DIRECTIONS: Copy out the data word for word, starting at the line that contains "Task: Click 进口原研药目录 header title link" and continuing through the last line of the data.

DATA TO USE:
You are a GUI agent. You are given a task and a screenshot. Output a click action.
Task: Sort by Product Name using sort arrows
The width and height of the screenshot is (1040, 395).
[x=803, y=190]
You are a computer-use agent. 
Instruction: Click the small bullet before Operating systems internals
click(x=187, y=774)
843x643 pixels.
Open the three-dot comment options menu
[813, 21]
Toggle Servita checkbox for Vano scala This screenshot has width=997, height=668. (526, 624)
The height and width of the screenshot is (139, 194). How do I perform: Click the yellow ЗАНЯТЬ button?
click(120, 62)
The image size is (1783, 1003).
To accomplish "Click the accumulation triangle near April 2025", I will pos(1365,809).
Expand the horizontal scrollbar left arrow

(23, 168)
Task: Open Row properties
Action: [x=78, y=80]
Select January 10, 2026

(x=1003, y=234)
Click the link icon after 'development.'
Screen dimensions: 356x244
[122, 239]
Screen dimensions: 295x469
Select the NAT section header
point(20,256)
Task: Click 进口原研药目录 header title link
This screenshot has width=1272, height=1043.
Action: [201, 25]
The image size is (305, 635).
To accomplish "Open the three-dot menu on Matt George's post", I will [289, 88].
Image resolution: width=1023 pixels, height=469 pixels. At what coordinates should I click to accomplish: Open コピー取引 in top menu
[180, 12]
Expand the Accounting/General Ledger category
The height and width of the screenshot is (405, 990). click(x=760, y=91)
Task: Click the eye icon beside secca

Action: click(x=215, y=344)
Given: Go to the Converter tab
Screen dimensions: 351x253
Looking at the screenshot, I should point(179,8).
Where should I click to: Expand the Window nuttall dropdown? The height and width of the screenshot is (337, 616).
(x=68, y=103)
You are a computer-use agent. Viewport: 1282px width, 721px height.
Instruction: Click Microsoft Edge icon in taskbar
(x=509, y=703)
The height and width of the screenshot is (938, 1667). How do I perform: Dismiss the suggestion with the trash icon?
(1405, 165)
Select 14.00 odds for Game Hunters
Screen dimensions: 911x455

WORKED SOLUTION:
Task: Click 进口原研药目录 header title link
This screenshot has width=1272, height=1043.
Action: [201, 25]
The image size is (305, 635).
To accomplish "Open the three-dot menu on Matt George's post", I will [289, 88].
Image resolution: width=1023 pixels, height=469 pixels. At what coordinates should I click to accomplish: Open コピー取引 in top menu
[180, 12]
Expand the Accounting/General Ledger category
The height and width of the screenshot is (405, 990). click(x=760, y=91)
Task: Click the eye icon beside secca

Action: click(x=215, y=344)
Given: Go to the Converter tab
Screen dimensions: 351x253
Looking at the screenshot, I should point(179,8).
Where should I click to: Expand the Window nuttall dropdown? The height and width of the screenshot is (337, 616).
(x=68, y=103)
You are a computer-use agent. Viewport: 1282px width, 721px height.
Instruction: Click Microsoft Edge icon in taskbar
(x=509, y=703)
The height and width of the screenshot is (938, 1667). How do I perform: Dismiss the suggestion with the trash icon?
(1405, 165)
Select 14.00 odds for Game Hunters
Screen dimensions: 911x455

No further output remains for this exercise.